The following problem is motivated by this MO question on rich directions determined by a set of a finite plane.
Problem Does there exist a constant $C$ such that for all odd primes $p$ there is a polynomial $f(x)=x^{2p}+g(x)x^p+h(x)\in\mathbb F_p[x]$ satisfying
- $deg(g)<\tfrac p 3 +C$;
- $deg(h)<\tfrac {2p} 3 +C$;
- $f(x)$ is fully reducible (it factors completely, as a product linear factors, over $\mathbb F_p$);
- $f(x)$ is not of the form $f(x)=(x^p-x)^2$ or $f(x)=(x-t)^p(x-s)^p$ or $f(x)=(x^p-x)(x-t)^p$?

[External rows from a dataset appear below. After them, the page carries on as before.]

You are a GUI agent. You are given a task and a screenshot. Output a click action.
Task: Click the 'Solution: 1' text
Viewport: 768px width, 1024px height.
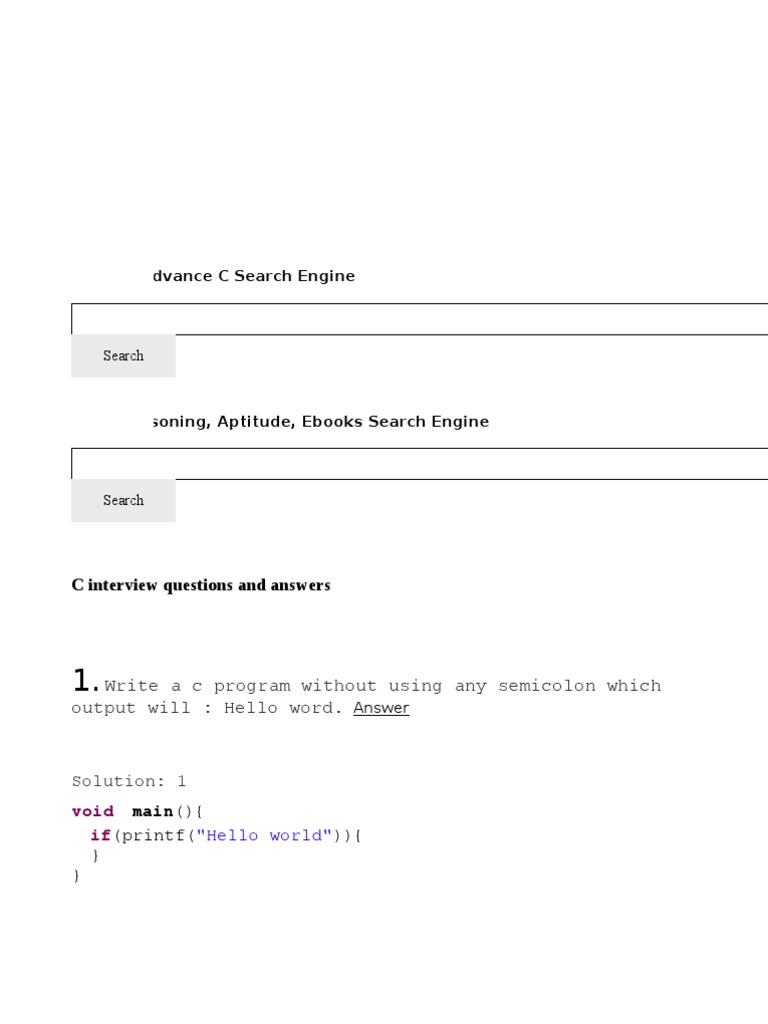129,781
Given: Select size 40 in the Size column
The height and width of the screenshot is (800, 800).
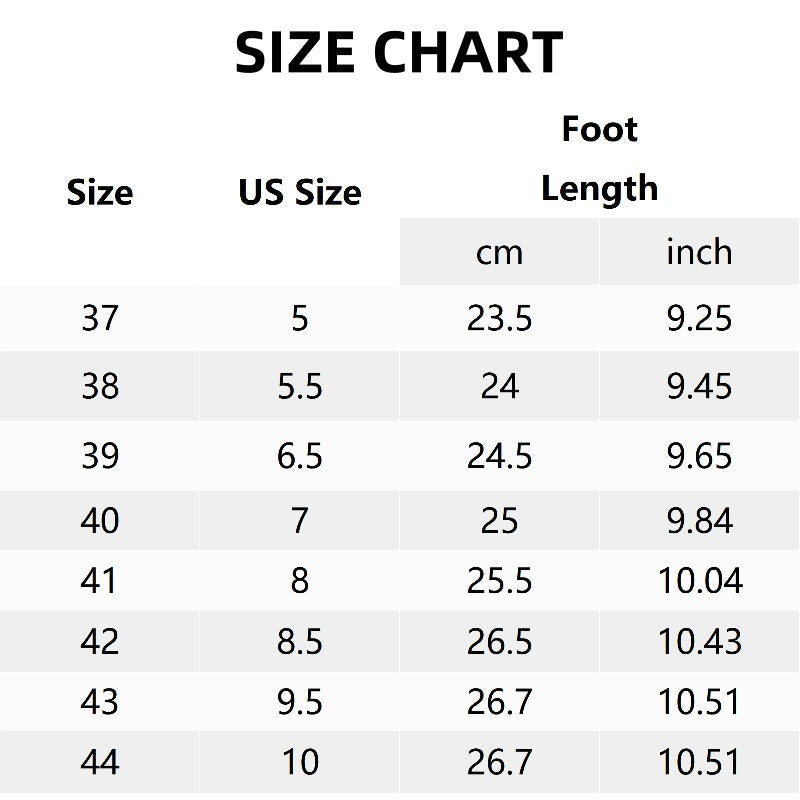Looking at the screenshot, I should (100, 521).
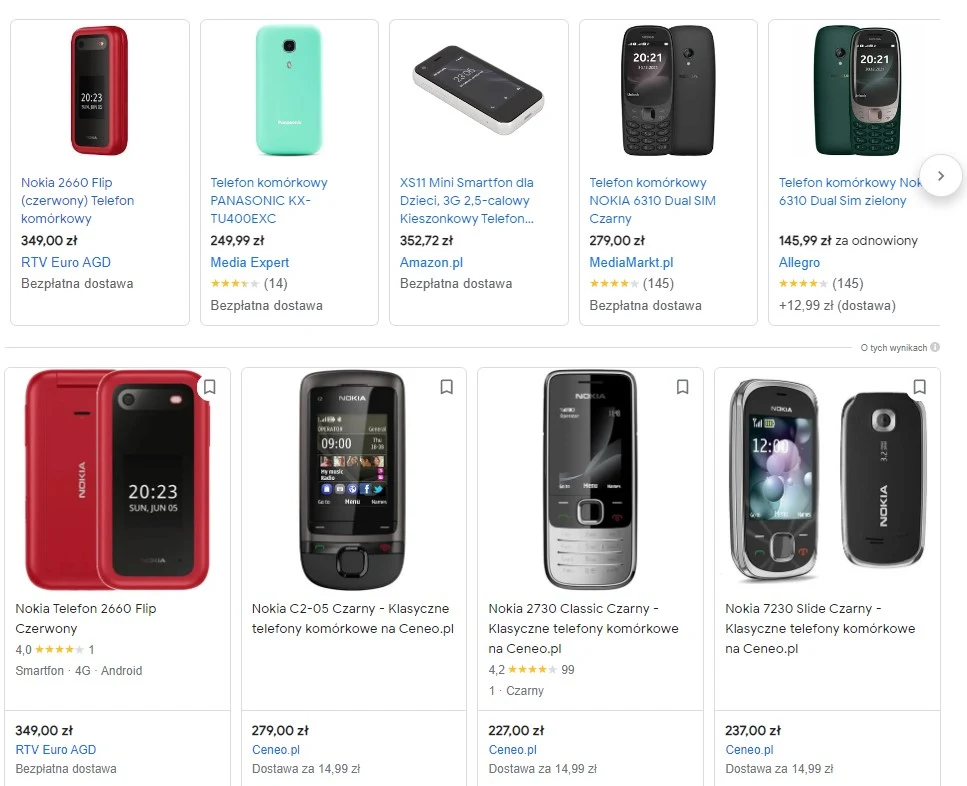This screenshot has height=786, width=967.
Task: Bookmark the Nokia 2730 Classic product
Action: tap(683, 387)
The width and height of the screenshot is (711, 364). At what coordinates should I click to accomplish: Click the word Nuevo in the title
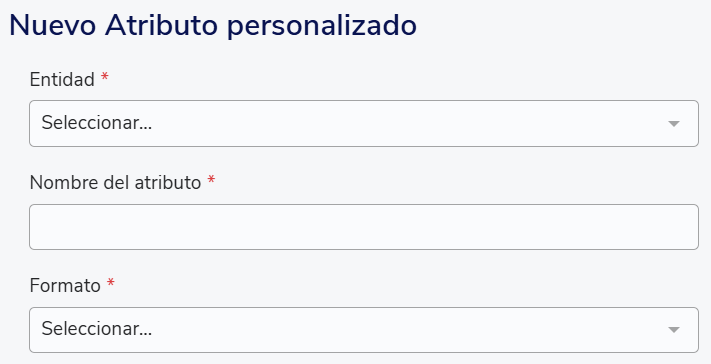coord(53,26)
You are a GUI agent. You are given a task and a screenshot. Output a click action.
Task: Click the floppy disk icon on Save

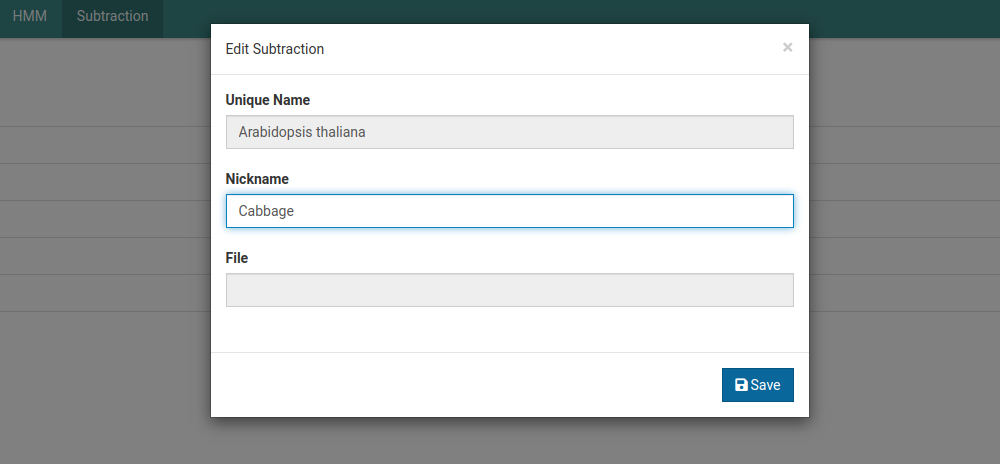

Here is an example of a similarly lacunary fully reducible polynomial, but satisfying $deg(g),deg(h)<\tfrac {p} 2 +C$ instead: $$f(x)=(x^{(p+1)/2}-x)^2(x^{p-1}-1).$$
I also add an approach that does not work. One might search for a polynomial of the form $f(x)=(x^p+a(x))(x^p+b(x))$ with $deg(a),deg(b)<\tfrac p 3 +C$. Unfortunately by a result of Rédei such polynomials are fully reducible only if $a(x),b(x)$ are constant or equal to $-x$.